### Source passage:
»»

B. Where a population is suffering serious harm, as a result of internal war, insurgency,
repression or state failure, and the state in question is unwilling or unable to halt or
avert it, the principle of non-intervention yields to the international responsibility
to protect.
(2) Foundations
The foundations of the responsibility to protect, as a guiding principle for the international community of states, lie in:
A. obligations inherent in the concept of sovereignty;
B. the responsibility of the Security Council, under Article 24 of the UN Charter, for
the maintenance of international peace and security;
C. specific legal obligations under human rights and human protection declarations,
covenants and treaties, international humanitarian law and national law;
D. the developing practice of states, regional organizations and the Security Council itself.
(3) Elements
The responsibility to protect embraces three specific responsibilities:
A. The responsibility to prevent: to address both the root causes and direct causes of
internal conflict and other man-made crises putting populations at risk.
B. The responsibility to react: to respond to situations of compelling human need
with appropriate measures, which may include coercive measures like sanctions
and international prosecution, and in extreme cases military intervention.
C. The responsibility to rebuild: to provide, particularly after a military intervention,
full assistance with recovery, reconstruction and reconciliation, addressing the
causes of the harm the intervention was designed to halt or avert.
(4) Priorities
A. Prevention is the single most important dimension of the responsibility to protect:
prevention options should always be exhausted before intervention is contemplated,
and more commitment and resources must be devoted to it.

««

### Collected data:

»»

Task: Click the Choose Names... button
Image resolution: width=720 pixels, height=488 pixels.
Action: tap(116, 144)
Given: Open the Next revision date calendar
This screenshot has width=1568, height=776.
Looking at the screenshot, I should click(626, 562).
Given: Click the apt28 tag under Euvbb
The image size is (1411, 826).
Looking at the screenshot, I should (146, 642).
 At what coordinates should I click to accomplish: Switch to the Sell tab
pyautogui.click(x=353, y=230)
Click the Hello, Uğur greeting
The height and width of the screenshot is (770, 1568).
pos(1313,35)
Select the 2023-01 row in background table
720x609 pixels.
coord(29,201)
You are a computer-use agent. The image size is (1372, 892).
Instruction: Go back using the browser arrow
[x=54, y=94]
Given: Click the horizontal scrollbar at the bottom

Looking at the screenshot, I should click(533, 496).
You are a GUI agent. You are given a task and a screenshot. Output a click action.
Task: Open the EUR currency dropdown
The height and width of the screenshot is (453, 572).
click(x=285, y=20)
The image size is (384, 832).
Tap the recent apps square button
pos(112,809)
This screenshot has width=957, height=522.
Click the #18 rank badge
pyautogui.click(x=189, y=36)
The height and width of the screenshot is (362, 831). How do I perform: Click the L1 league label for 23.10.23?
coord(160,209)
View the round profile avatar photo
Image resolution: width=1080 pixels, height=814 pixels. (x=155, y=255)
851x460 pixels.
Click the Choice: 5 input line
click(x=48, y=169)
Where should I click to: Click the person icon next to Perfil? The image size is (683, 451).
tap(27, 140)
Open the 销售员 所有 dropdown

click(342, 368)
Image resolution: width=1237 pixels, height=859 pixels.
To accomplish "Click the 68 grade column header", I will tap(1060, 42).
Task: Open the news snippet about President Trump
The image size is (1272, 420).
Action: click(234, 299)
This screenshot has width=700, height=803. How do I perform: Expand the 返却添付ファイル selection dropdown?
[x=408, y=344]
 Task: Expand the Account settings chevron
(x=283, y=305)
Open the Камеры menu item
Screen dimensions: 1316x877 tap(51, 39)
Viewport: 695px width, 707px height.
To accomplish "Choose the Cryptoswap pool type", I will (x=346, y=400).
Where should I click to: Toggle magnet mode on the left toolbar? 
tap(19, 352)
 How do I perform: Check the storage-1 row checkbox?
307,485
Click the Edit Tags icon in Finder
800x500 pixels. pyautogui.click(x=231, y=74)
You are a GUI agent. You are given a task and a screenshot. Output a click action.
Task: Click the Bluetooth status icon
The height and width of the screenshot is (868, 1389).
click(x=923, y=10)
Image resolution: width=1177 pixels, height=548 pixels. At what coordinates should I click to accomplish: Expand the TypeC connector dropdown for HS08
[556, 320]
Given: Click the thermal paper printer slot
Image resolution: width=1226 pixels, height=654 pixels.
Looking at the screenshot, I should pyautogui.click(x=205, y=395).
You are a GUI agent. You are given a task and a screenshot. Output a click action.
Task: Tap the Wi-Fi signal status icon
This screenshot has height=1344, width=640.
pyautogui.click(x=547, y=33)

««

### Problem to solve:
Please write the next part of the responsibility-to-protect passage, starting after its final sentence. The listing has no connection to the responsibility-to-protect passage.

### Result of the task:
B. The exercise of the responsibility to both prevent and react should always involve
less intrusive and coercive measures being considered before more coercive and
intrusive ones are applied.
The Responsibility to Protect
XII
The Responsibility to Protect:
Principles for Military Intervention
(1) The Just Cause Threshold
Military intervention for human protection purposes is an exceptional and extraordinary measure. To be warranted, there must be serious and irreparable harm occurring
to human beings, or imminently likely to occur, of the following kind:
A. large scale loss of life, actual or apprehended, with genocidal intent or not, which
is the product either of deliberate state action, or state neglect or inability to act, or
a failed state situation; or
B. large scale ‘ethnic cleansing’, actual or apprehended, whether carried out by killing,
forced expulsion, acts of terror or rape.
(2) The Precautionary Principles
A. Right intention: The primary purpose of the intervention, whatever other motives
intervening states may have, must be to halt or avert human suffering. Right
intention is better assured with multilateral operations, clearly supported by
regional opinion and the victims concerned.
B. Last resort: Military intervention can only be justified when every non-military
option for the prevention or peaceful resolution of the crisis has been explored,
with reasonable grounds for believing lesser measures would not have succeeded.
C. Proportional means: The scale, duration and intensity of the planned military
intervention should be the minimum necessary to secure the defined human
protection objective.
D. Reasonable prospects: There must be a reasonable chance of success in halting or
averting the suffering which has justified the intervention, with the consequences of
action not likely to be worse than the consequences of inaction.
(3) Right Authority
A. There is no better or more appropriate body than the United Nations Security
Council to authorize military intervention for human protection purposes. The task
is not to find alternatives to the Security Council as a source of authority, but to
make the Security Council work better than it has.
B. Security Council authorization should in all cases be sought prior to any military
intervention action being carried out. Those calling for an intervention should
formally request such authorization, or have the Council raise the matter on its own
initiative, or have the Secretary-General raise it under Article 99 of the UN Charter.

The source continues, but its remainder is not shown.